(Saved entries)
====

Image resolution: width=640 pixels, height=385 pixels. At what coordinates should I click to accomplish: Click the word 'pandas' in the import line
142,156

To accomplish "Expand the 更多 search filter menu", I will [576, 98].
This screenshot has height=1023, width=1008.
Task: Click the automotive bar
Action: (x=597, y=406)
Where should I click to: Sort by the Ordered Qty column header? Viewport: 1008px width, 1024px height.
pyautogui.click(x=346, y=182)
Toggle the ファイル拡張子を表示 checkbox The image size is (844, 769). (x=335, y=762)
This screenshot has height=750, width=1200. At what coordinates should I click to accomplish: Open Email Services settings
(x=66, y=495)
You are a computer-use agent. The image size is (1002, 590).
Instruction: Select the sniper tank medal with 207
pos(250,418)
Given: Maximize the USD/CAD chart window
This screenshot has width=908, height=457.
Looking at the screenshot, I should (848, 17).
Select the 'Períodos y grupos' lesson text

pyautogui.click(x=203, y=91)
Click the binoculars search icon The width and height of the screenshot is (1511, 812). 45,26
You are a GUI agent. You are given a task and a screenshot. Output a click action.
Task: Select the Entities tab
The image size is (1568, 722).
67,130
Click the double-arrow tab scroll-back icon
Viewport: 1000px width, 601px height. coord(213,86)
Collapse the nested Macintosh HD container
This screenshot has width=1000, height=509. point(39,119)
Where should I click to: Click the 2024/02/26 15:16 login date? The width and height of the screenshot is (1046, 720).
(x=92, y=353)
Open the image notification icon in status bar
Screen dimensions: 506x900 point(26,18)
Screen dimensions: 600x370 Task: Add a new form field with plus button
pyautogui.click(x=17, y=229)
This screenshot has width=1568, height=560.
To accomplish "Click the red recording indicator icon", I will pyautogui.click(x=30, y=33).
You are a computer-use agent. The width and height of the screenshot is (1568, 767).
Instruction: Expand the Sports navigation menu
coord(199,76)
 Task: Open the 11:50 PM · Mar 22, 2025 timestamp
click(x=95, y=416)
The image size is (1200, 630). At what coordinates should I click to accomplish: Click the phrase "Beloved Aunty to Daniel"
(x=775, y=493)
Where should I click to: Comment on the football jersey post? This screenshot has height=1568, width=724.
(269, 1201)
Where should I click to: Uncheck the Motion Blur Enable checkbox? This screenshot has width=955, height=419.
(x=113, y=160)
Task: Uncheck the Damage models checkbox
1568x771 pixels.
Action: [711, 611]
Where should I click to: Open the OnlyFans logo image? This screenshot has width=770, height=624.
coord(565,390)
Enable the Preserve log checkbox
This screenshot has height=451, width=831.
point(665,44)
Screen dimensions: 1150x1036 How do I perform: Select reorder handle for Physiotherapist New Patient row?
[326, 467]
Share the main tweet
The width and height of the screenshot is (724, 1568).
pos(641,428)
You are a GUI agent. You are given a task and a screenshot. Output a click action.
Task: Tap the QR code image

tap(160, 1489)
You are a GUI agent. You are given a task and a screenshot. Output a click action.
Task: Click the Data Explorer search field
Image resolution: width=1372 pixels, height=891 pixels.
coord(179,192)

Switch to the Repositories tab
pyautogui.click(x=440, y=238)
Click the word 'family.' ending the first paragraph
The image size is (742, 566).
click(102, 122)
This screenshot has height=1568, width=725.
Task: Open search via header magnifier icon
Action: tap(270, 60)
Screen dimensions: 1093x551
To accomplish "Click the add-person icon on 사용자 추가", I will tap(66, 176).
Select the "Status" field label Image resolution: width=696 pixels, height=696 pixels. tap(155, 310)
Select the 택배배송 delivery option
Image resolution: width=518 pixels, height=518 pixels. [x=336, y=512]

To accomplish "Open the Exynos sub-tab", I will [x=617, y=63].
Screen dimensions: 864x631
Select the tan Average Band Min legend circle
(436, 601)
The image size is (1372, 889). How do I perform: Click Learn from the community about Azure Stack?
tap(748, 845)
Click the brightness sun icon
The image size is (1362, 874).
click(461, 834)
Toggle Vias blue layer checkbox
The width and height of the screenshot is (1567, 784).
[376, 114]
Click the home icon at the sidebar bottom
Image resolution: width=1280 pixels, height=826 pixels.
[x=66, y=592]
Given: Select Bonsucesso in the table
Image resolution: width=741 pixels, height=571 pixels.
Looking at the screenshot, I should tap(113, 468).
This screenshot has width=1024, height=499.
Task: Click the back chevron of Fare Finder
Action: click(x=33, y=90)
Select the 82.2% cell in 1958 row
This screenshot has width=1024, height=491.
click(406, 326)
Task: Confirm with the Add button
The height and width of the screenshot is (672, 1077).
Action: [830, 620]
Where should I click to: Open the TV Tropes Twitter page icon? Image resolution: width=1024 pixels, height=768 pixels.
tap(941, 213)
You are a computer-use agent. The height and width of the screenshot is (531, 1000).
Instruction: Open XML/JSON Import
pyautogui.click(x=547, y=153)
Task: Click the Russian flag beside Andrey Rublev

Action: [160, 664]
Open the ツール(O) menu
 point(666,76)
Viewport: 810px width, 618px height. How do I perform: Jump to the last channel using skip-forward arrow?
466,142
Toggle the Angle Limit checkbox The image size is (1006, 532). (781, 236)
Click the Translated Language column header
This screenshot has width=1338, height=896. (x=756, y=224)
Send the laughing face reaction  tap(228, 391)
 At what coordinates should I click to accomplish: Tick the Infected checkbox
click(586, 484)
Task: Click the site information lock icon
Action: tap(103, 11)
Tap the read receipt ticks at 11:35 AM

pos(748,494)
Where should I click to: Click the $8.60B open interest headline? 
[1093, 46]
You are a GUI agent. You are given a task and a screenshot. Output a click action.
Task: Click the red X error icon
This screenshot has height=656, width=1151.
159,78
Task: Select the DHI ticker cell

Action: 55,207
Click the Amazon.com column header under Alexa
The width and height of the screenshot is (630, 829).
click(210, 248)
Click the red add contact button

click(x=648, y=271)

====

■ Problem statement ■
Your answer should be one number, the count of lines in the entries holding the string "Toggle".

■ Result ■
3